--- begin PAGE ---

# Indiana drifters



## gajones06 (Sep 24, 2010)

Not sure if this is the right place or not but I'm looking for guys that do rc drifting. I live in Lafayette and I'm looking for some guys to get together with just to slide around and have fun. Please post if you have any interest.


----------



## gajones06 (Sep 24, 2010)

no one??


----------



## 1BrownGuy (Jun 20, 2008)

I drift here at Indy Slots 

Heres the link http://www.indyslots.com

let me know when your coming this way and Ill bring my drift cars with me.


----------



## Kevin Cole (Nov 13, 2008)

We have talked about offering drift racing on Thursday evening at R/CAR(Marion County Fairgrounds)

If there is indeed some local interest we can give it a try.


----------



## chuck in indy (Jul 30, 2009)

I'd throw one down at Slots on Fridays if 1BrownGuy would lend me some wheels! Let me know when you'd like to try it... Slots runs on-road on Friday's. They open at 5pm and begin racing at 7pm.


----------



## Railroader (Jan 2, 2008)

I'll set up a drifter for racing at Indy Slots if you guys are interested in messing around. The size of the new carpet is perfect. Last week's layout would have been awesome for drifting!

1brownguy, can you post a link to those tires we bought that were pretty cheap, but worked awesome. I still have my set, but I'd like to get another. Or should we just do ABS?


----------



## Railroader (Jan 2, 2008)

gajones06, post on here if you can get down to Indy Slots some Friday night. I'm sure a few guys will show up with drifters.

Indy Slots directions


----------



## gajones06 (Sep 24, 2010)

i will try to get there have to see what next week brings!! Im so excited to see other people posting now! the only problem Im having is i have changed motors in my e-10 and now my center shaft flexes and makes a terrible nose at full throttle.


----------



## 1BrownGuy (Jun 20, 2008)

gajones06 said:


> i will try to get there have to see what next week brings!! Im so excited to see other people posting now! the only problem Im having is i have changed motors in my e-10 and now my center shaft flexes and makes a terrible nose at full throttle.


I think they may make a aluminum shaft now but I am unsure...I think fleabay has many to choose from when I looked last


----------



## gajones06 (Sep 24, 2010)

ya they do..I just have to space out buying new things so my fiance wont kill me!! what kind of cars you guys race? Me and my dad also race duratraxx evaders and might come down and check out the dirt track as well!


----------



## 1BrownGuy (Jun 20, 2008)

what type ? on road or off road.... we have a classes for just about everything to fit


----------



## gajones06 (Sep 24, 2010)

is it going to be a problem that im running an hpi transmitter/receiver and not a 2.4 ghz system?


----------



## gajones06 (Sep 24, 2010)

I mean for your drift cars.


----------



## 1BrownGuy (Jun 20, 2008)

gajones06 said:


> is it going to be a problem that im running an hpi transmitter/receiver and not a 2.4 ghz system?

--- end PAGE ---

__REQUESTS__
1. Answer these questions from the forum thread:
(a) Which city does gajones06 live in?
(b) On which evening and at which venue did Kevin Cole say drift racing might be offered?
(c) On Fridays, what time does Slots open and what time does racing begin?
2. Say whether each statement agrees with the forum thread, and quote the words that decide it:
(a) Slots runs off-road on Fridays.
(b) gajones06's dad also races duratraxx evaders.
(c) Railroader calls the new carpet at Indy Slots too small for drifting.
3. Write a continuation of the forum thread, starting after the last line shown.

--- begin SUPPLIED DATA ---

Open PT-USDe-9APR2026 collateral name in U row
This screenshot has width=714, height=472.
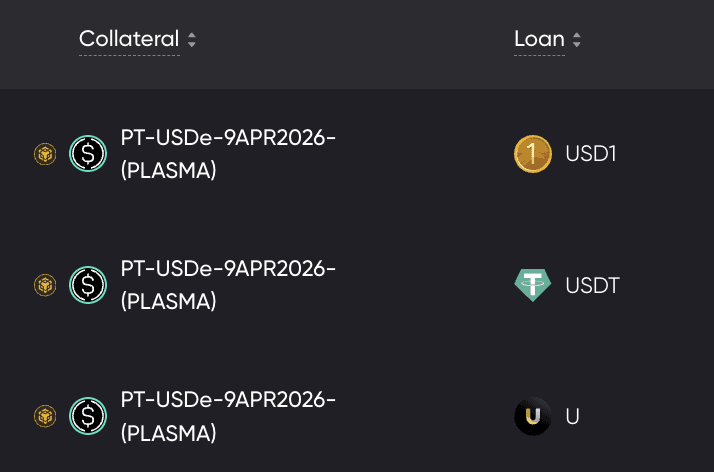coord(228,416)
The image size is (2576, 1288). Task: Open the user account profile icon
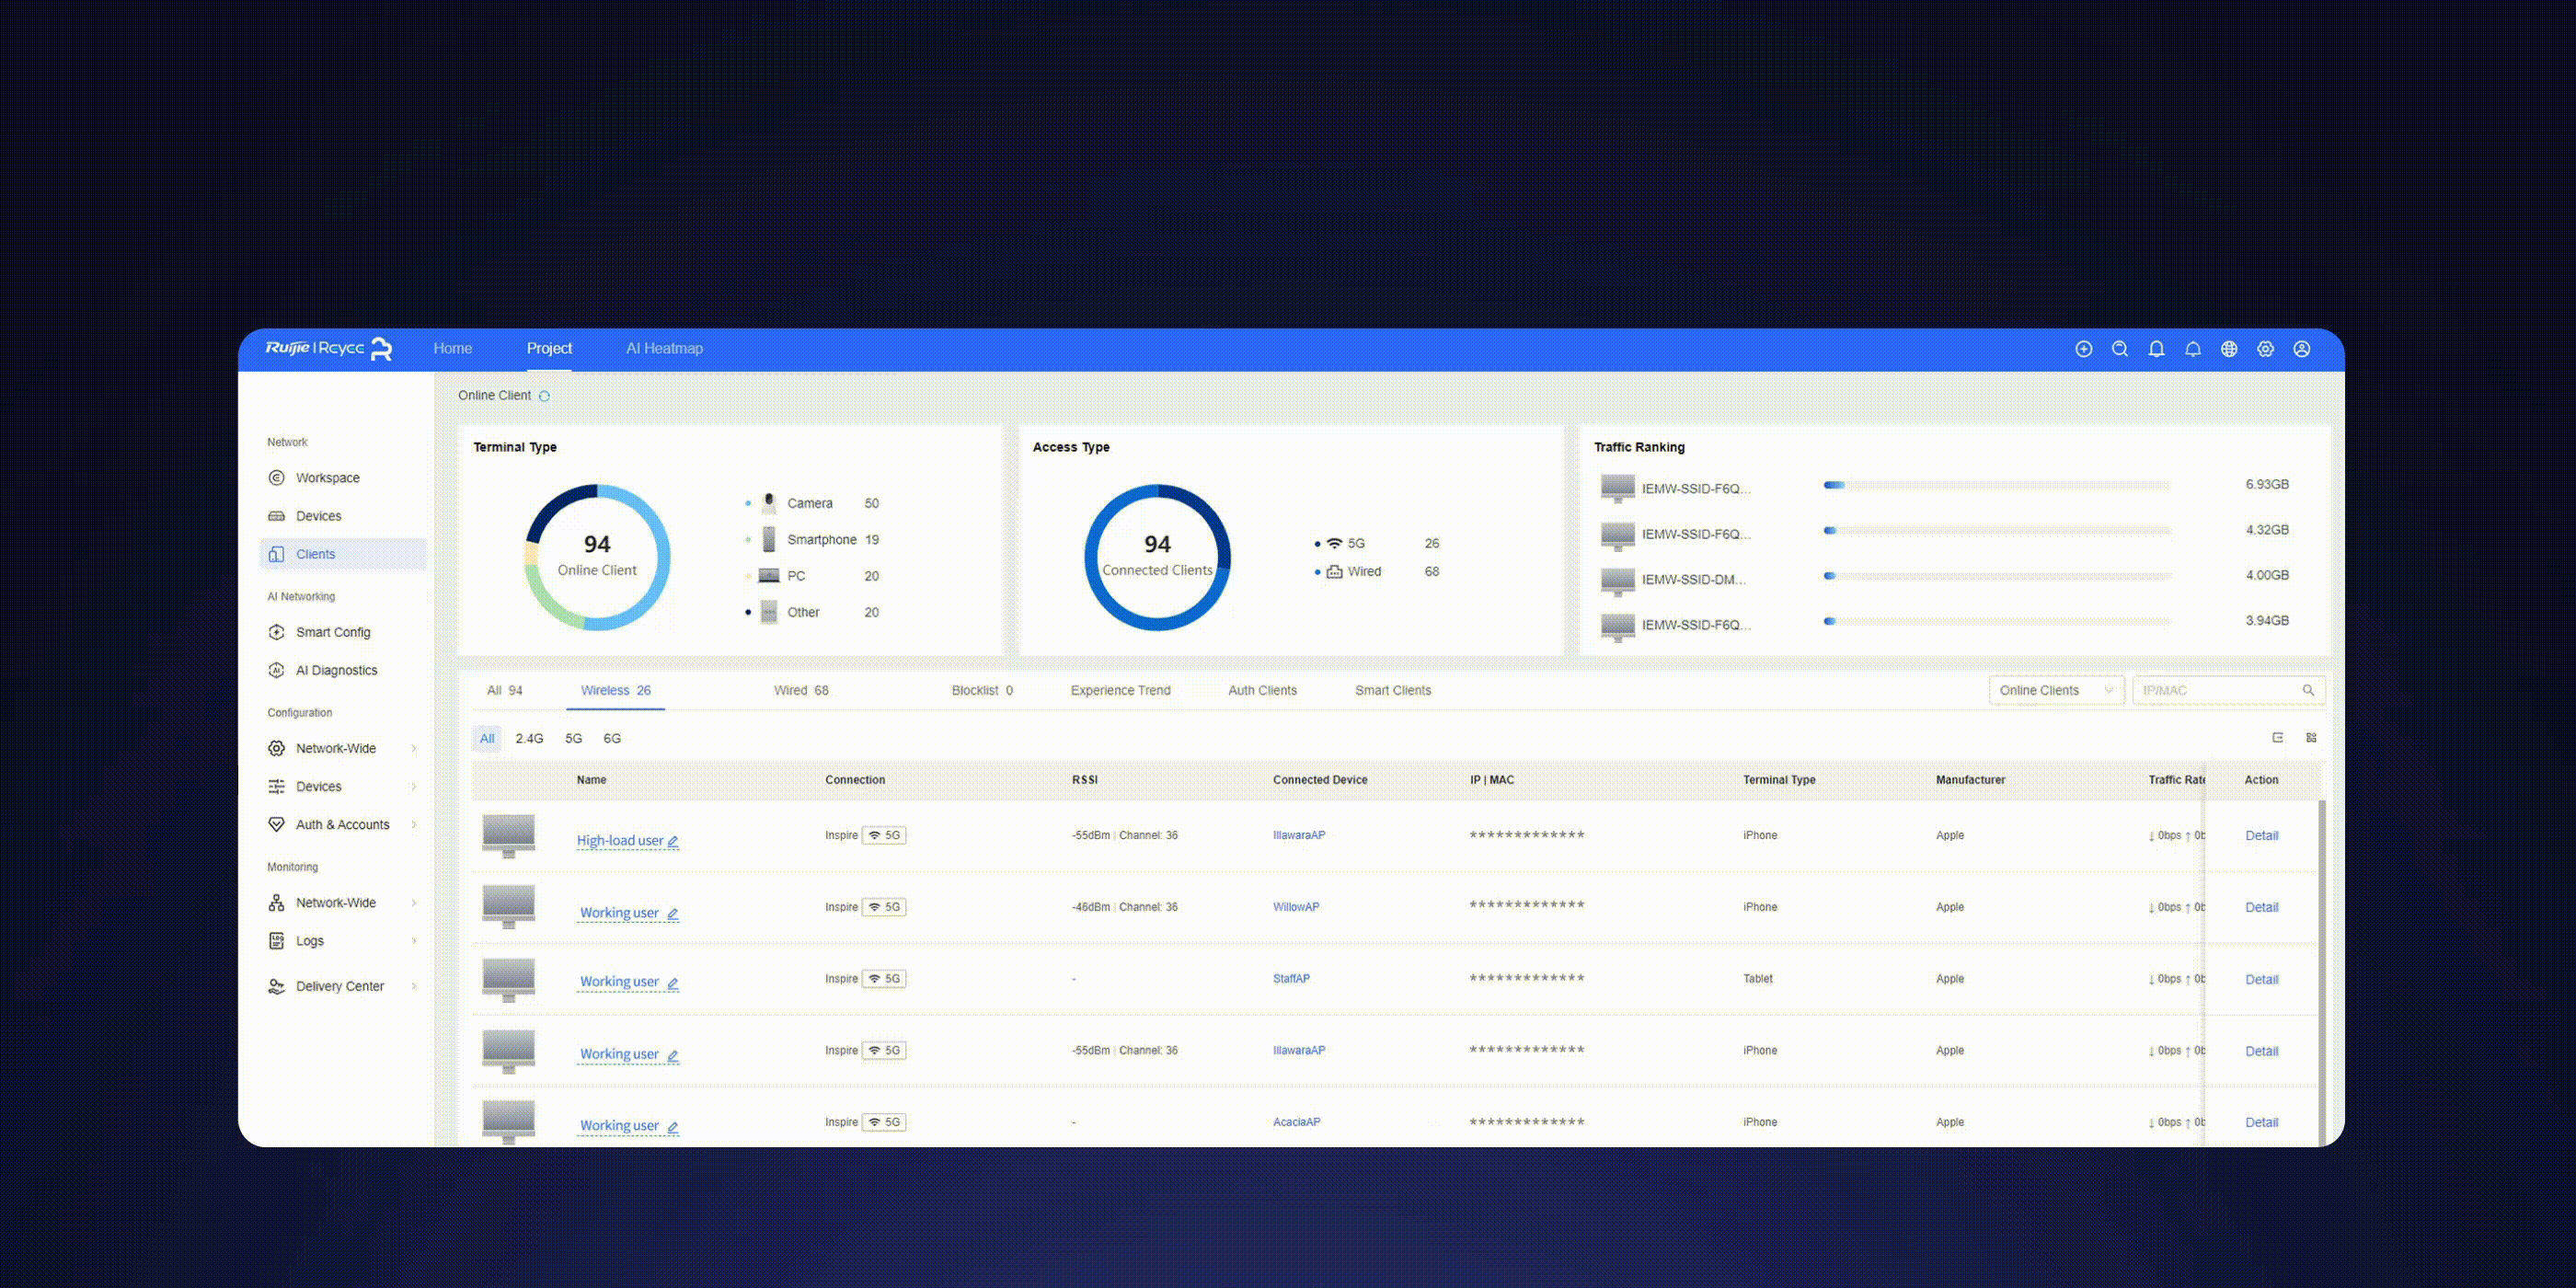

--- end SUPPLIED DATA ---

__TASK-BY-TASK ANSWERS__
1.
(a) Lafayette.
(b) Thursday evening, at R/CAR (Marion County Fairgrounds).
(c) It opens at 5pm, and racing begins at 7pm.

2.
(a) No: "Slots runs on-road on Friday's."
(b) Yes: "Me and my dad also race duratraxx evaders"
(c) No: "The size of the new carpet is perfect."

3.
not at all


gajones06 said:


> I mean for your drift cars.


tc4, tt-01, and ta-05


----------



## gajones06 (Sep 24, 2010)

cool..well i was worried at a track i raced before it was all kinds of a hassle to run because other people were using the same mhz.


----------



## 1BrownGuy (Jun 20, 2008)

I dont think you will have any problems


----------



## gajones06 (Sep 24, 2010)

I think I'm going to be coming down Saturday.


----------



## Railroader (Jan 2, 2008)

Saturday is not good. They have jumps set out for the truck racing that day. Sorry.

Friday is best. Also, we have raced drift cars on the oval days before, which are Sunday, Tuesday, and Thursday.


----------



## gajones06 (Sep 24, 2010)

well i think we might bring our trucks and just check it out since i have to work this friday.


----------



## chuck in indy (Jul 30, 2009)

I'm shooting for next week (10.15.2010) to have my drifter ready!


----------



## gajones06 (Sep 24, 2010)

what kind are you building?


----------



## chuck in indy (Jul 30, 2009)

I have a MI4. I'm going to use the 68 Camaro body I have on it and put some drift tires on it to see what it's like. I have never ran a drift car so it could be funny to watch me!


----------



## gajones06 (Sep 24, 2010)

well im sure I'm not any better. I think i might make my way down tomorrow evening.


----------



## gajones06 (Sep 24, 2010)

Not sure if I will be making it down or not went to run my car tonight and i think i stripped the the pinion gear..wont know until i get home and check it out...


----------



## Railroader (Jan 2, 2008)

Indy Slots has a full RC hobby shop on site.


----------



## gajones06 (Sep 24, 2010)

Ya i was there Saturday and they did have the part i needed. Put an traxxas velineon brushless system into it and the motor has to much power for the stock mount and it will torque it out of position and then the pinion gear and drive gear grind on one another. So I need the aluminum motor mount from hpi...


----------



## j21moss (Apr 27, 2004)

Oh yeah!!!! i miss drifting!!! Car has been sitting for 2 yrs now.. but it's ready to roll!!


----------



## IndyRC_Racer (Oct 11, 2004)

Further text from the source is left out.